David, debout et couvert, regarda très-longtemps le tableau d'Ossian avec une attention qu'il porta successivement sur toutes les parties de l'ouvrage. Girodet, placé un peu en arrière, observait son maître, et sa curiosité mêlée d'inquiétude prit bientôt le caractère de l'impatience et même de l'irritation. Cette scène muette, assez longue et qui sans doute parut durer un siècle à Girodet, ne put se prolonger longtemps; David rompit le silence, se mit à faire un éloge simple, vrai et fort bien motivé de l'habileté extraordinaire que l'artiste avait déployée dans l'exécution difficile de l'ouvrage.
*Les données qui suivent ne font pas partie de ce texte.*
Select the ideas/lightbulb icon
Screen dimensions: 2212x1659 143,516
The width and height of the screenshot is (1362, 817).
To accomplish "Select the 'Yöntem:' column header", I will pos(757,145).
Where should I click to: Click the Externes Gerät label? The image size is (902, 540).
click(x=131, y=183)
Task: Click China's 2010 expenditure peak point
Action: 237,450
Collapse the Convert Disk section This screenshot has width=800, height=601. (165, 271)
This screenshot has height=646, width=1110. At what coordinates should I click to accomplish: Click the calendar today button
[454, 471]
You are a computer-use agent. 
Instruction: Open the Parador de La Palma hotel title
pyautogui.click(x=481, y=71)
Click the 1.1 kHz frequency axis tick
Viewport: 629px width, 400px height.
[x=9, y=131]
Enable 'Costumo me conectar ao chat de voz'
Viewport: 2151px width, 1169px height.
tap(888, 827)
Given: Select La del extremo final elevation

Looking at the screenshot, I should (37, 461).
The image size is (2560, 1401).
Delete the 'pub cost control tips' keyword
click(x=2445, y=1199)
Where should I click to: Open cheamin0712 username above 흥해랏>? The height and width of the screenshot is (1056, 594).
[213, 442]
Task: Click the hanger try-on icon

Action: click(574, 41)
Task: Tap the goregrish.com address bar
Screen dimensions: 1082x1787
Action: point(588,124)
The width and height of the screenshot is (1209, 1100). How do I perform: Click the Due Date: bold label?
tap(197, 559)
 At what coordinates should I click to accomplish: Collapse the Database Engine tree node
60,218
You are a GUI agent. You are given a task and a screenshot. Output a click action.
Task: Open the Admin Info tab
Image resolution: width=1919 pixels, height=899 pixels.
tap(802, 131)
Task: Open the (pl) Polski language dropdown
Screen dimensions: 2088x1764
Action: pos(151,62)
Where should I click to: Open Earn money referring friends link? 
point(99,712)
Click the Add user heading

À plusieurs reprises, il renouvela cet éloge en évitant de parler du fond de la composition. Enfin, un mouvement interrogatif et quelques mots de Girodet ayant provoqué une réponse positive à ce sujet, le maître dit à l'élève, avec l'accent de quelqu'un qui se résume: «Ma foi, mon bon ami, il faut que je l'avoue; je ne me connais pas à cette peinture-là; non, mon cher Girodet, je ne m'y connais pas du tout.» Dès lors, la visite dura peu, comme on doit le croire, et Girodet reconduisit son maître jusqu'à la porte, avec des démonstrations de respect qui cachaient mal son émotion.
Arrivé dans la cour du Louvre, David, dont la figure n'avait pu se débarrasser encore de l'étonnement où ce qu'il venait de voir l'avait plongé, dit enfin à Étienne: «Ah ça! il est fou, Girodet!… il est fou, ou je n'entends plus rien à l'art de la peinture. Ce sont des personnages de cristal qu'il nous a faits là… Quel dommage! avec son beau talent, cet homme ne fera jamais que des folies… il n'a pas le sens commun.» À plusieurs reprises, pendant la promenade, Étienne revint sur le tableau, pour savoir si la réflexion aurait suggéré quelques idées nouvelles au maître; mais celui-ci, avec l'accent de la même bonne foi, répéta toujours: «Je vous assure, Étienne, que j'ai dit ce que je pense: je ne connais absolument rien à ce genre de peinture; c'est lettres closes pour moi.»